A methionine rich domain in signal-recognition particle (SRP) complex is the one responsible for recognition of hydrophobic sequences (i.e. the signal) emerging from the ribosome. Thus, it is essential for the SRP-mediated targeting to the translocon.

Although, methionine is an excellent hydrophobic amino acid, it has what the call in IT a critical vulnerability: it is prone to oxidation. When sulfur is oxidized by reactive oxygen species, this creates first a sulfoxide and then sulfone. Both are polar. Therefore, oxidation of methionine is a detrimental process for proteins having methionine side chain in the hydrophobic core. Reversal of the methionine oxidation is a serious task undertaken by methionine sulfoxide reductases. If these enzymes forget to reduce the side-chain when it’s still a sulfoxide, beware, next oxidation will make a sulfone, and the transition will be settled irreversible.
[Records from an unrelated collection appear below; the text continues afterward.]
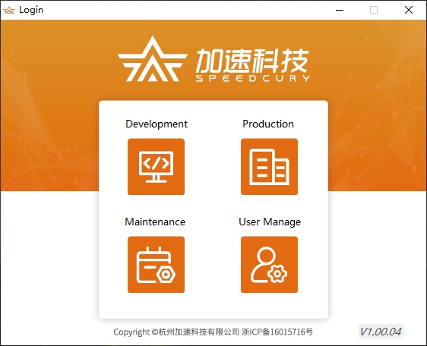Open the User Manage person-gear icon
Screen dimensions: 427x346
(269, 264)
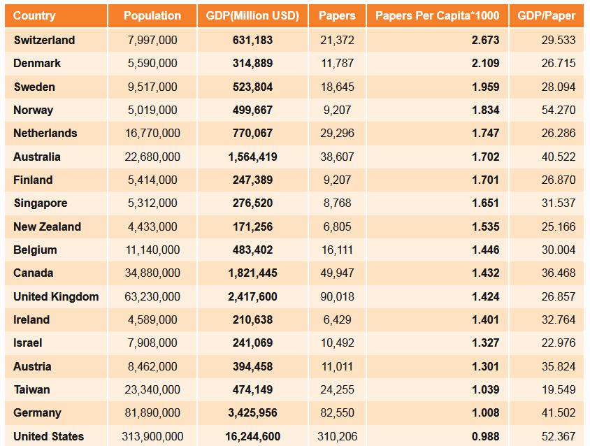Click Israel's GDP/Paper value 22.976
The height and width of the screenshot is (446, 590).
pyautogui.click(x=559, y=343)
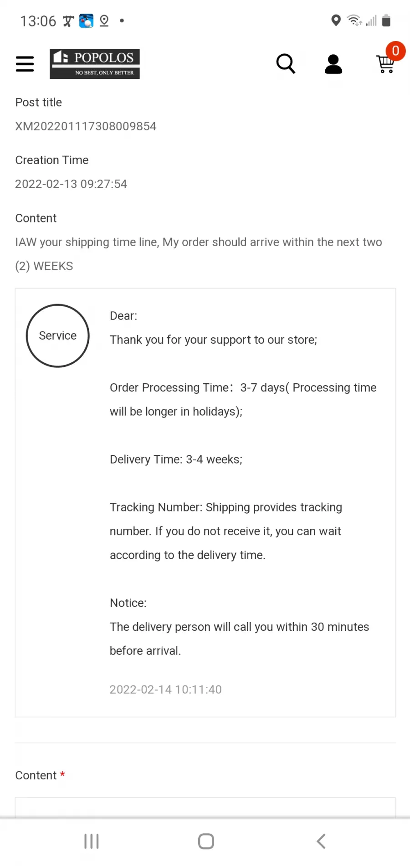Screen dimensions: 410x866
Task: Open the hamburger navigation menu
Action: [x=25, y=64]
Interestingly, participation in translation is not the main role of methionine in living cells. The main function of this amino acid is formation of S-adenosyl-methionine (known as SAM or AdoMet). This key metabolite is involved in a variety of processes: radical chemistry, C1-metabolism, methylation reactions (e.g. DNA methylation) and polyamine biosynthesis.

Somehow mysterious is the fact that every protein sequence starts with a methionine (N-formyl methionine in bacteria), i.e. methionine codon AUG is also the start codon. The reason for this is still unknown, though.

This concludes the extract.